## Work to be completed
Retype each line of the listing below, word for word.

## Information supplied
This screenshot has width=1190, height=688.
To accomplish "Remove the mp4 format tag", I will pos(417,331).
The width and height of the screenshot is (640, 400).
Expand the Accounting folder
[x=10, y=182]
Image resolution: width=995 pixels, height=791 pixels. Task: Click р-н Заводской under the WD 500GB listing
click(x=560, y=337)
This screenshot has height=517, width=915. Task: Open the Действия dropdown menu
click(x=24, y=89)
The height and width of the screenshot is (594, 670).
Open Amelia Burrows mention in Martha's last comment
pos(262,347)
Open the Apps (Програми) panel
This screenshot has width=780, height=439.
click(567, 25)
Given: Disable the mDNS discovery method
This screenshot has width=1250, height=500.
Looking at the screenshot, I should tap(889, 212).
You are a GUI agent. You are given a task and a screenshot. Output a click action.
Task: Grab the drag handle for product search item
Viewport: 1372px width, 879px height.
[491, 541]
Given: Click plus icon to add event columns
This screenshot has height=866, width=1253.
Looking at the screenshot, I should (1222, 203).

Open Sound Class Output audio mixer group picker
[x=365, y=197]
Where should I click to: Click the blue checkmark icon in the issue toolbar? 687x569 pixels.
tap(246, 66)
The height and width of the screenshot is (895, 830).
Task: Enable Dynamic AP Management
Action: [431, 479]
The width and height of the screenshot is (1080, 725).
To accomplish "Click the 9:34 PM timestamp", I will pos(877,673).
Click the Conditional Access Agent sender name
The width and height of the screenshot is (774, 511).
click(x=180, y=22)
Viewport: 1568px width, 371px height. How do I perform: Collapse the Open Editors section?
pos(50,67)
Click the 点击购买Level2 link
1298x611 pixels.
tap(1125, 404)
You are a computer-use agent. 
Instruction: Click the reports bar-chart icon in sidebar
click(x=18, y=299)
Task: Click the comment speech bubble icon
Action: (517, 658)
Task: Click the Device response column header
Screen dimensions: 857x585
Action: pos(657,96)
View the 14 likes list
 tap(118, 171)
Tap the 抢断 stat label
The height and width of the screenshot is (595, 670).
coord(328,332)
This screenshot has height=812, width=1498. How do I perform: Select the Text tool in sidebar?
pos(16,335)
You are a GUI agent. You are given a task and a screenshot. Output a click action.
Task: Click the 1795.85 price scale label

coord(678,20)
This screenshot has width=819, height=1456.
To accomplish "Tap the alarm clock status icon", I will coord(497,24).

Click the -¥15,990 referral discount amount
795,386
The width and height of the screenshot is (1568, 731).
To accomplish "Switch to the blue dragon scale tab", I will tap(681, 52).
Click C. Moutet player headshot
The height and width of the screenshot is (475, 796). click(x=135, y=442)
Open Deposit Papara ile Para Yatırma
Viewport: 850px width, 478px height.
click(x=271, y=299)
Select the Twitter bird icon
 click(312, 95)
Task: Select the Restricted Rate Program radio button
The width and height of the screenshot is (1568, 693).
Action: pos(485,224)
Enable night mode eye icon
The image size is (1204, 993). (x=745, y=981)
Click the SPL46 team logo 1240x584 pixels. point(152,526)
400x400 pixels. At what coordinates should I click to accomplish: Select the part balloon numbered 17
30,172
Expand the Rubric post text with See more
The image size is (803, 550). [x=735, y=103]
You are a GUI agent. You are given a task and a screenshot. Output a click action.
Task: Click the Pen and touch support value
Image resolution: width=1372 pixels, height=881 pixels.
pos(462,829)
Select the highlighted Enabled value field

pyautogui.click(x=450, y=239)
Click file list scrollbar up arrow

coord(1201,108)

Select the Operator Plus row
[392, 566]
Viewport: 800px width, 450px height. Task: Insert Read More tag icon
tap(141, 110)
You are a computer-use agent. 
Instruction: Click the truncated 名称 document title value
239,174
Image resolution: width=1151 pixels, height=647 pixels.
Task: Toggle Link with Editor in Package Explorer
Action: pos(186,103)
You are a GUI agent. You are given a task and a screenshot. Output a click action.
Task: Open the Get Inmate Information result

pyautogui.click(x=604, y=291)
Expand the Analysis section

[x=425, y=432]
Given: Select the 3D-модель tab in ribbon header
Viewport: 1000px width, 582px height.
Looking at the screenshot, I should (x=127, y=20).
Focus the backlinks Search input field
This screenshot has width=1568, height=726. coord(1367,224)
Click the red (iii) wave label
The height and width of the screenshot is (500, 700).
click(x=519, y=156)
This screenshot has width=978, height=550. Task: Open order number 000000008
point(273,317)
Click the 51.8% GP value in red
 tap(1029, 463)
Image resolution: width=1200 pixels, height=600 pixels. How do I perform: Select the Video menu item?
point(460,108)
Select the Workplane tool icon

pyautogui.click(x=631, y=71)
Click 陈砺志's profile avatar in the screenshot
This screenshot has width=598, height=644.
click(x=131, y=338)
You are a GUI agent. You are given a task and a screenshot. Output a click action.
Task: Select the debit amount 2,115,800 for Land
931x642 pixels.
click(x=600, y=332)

## Solution to this exercise
This screenshot has width=1190, height=688.
To accomplish "Remove the mp4 format tag", I will pos(417,331).
The width and height of the screenshot is (640, 400).
Expand the Accounting folder
[x=10, y=182]
Image resolution: width=995 pixels, height=791 pixels. Task: Click р-н Заводской under the WD 500GB listing
click(x=560, y=337)
This screenshot has height=517, width=915. Task: Open the Действия dropdown menu
click(x=24, y=89)
The height and width of the screenshot is (594, 670).
Open Amelia Burrows mention in Martha's last comment
pos(262,347)
Open the Apps (Програми) panel
This screenshot has width=780, height=439.
click(567, 25)
Given: Disable the mDNS discovery method
This screenshot has width=1250, height=500.
Looking at the screenshot, I should tap(889, 212).
You are a GUI agent. You are given a task and a screenshot. Output a click action.
Task: Grab the drag handle for product search item
Viewport: 1372px width, 879px height.
[491, 541]
Given: Click plus icon to add event columns
This screenshot has height=866, width=1253.
Looking at the screenshot, I should (1222, 203).

Open Sound Class Output audio mixer group picker
[x=365, y=197]
Where should I click to: Click the blue checkmark icon in the issue toolbar? 687x569 pixels.
tap(246, 66)
The height and width of the screenshot is (895, 830).
Task: Enable Dynamic AP Management
Action: [431, 479]
The width and height of the screenshot is (1080, 725).
To accomplish "Click the 9:34 PM timestamp", I will pos(877,673).
Click the Conditional Access Agent sender name
The width and height of the screenshot is (774, 511).
click(x=180, y=22)
Viewport: 1568px width, 371px height. How do I perform: Collapse the Open Editors section?
pos(50,67)
Click the 点击购买Level2 link
1298x611 pixels.
tap(1125, 404)
You are a computer-use agent. 
Instruction: Click the reports bar-chart icon in sidebar
click(x=18, y=299)
Task: Click the comment speech bubble icon
Action: (517, 658)
Task: Click the Device response column header
Screen dimensions: 857x585
Action: pos(657,96)
View the 14 likes list
 tap(118, 171)
Tap the 抢断 stat label
The height and width of the screenshot is (595, 670).
coord(328,332)
This screenshot has height=812, width=1498. How do I perform: Select the Text tool in sidebar?
pos(16,335)
You are a GUI agent. You are given a task and a screenshot. Output a click action.
Task: Click the 1795.85 price scale label

coord(678,20)
This screenshot has width=819, height=1456.
To accomplish "Tap the alarm clock status icon", I will coord(497,24).

Click the -¥15,990 referral discount amount
795,386
The width and height of the screenshot is (1568, 731).
To accomplish "Switch to the blue dragon scale tab", I will tap(681, 52).
Click C. Moutet player headshot
The height and width of the screenshot is (475, 796). click(x=135, y=442)
Open Deposit Papara ile Para Yatırma
Viewport: 850px width, 478px height.
click(x=271, y=299)
Select the Twitter bird icon
 click(312, 95)
Task: Select the Restricted Rate Program radio button
The width and height of the screenshot is (1568, 693).
Action: pos(485,224)
Enable night mode eye icon
The image size is (1204, 993). (x=745, y=981)
Click the SPL46 team logo 1240x584 pixels. point(152,526)
400x400 pixels. At what coordinates should I click to accomplish: Select the part balloon numbered 17
30,172
Expand the Rubric post text with See more
The image size is (803, 550). [x=735, y=103]
You are a GUI agent. You are given a task and a screenshot. Output a click action.
Task: Click the Pen and touch support value
Image resolution: width=1372 pixels, height=881 pixels.
pos(462,829)
Select the highlighted Enabled value field

pyautogui.click(x=450, y=239)
Click file list scrollbar up arrow

coord(1201,108)

Select the Operator Plus row
[392, 566]
Viewport: 800px width, 450px height. Task: Insert Read More tag icon
tap(141, 110)
You are a computer-use agent. 
Instruction: Click the truncated 名称 document title value
239,174
Image resolution: width=1151 pixels, height=647 pixels.
Task: Toggle Link with Editor in Package Explorer
Action: pos(186,103)
You are a GUI agent. You are given a task and a screenshot. Output a click action.
Task: Open the Get Inmate Information result

pyautogui.click(x=604, y=291)
Expand the Analysis section

[x=425, y=432]
Given: Select the 3D-модель tab in ribbon header
Viewport: 1000px width, 582px height.
Looking at the screenshot, I should (x=127, y=20).
Focus the backlinks Search input field
This screenshot has width=1568, height=726. coord(1367,224)
Click the red (iii) wave label
The height and width of the screenshot is (500, 700).
click(x=519, y=156)
This screenshot has width=978, height=550. Task: Open order number 000000008
point(273,317)
Click the 51.8% GP value in red
 tap(1029, 463)
Image resolution: width=1200 pixels, height=600 pixels. How do I perform: Select the Video menu item?
point(460,108)
Select the Workplane tool icon

pyautogui.click(x=631, y=71)
Click 陈砺志's profile avatar in the screenshot
This screenshot has width=598, height=644.
click(x=131, y=338)
You are a GUI agent. You are given a task and a screenshot. Output a click action.
Task: Select the debit amount 2,115,800 for Land
931x642 pixels.
click(x=600, y=332)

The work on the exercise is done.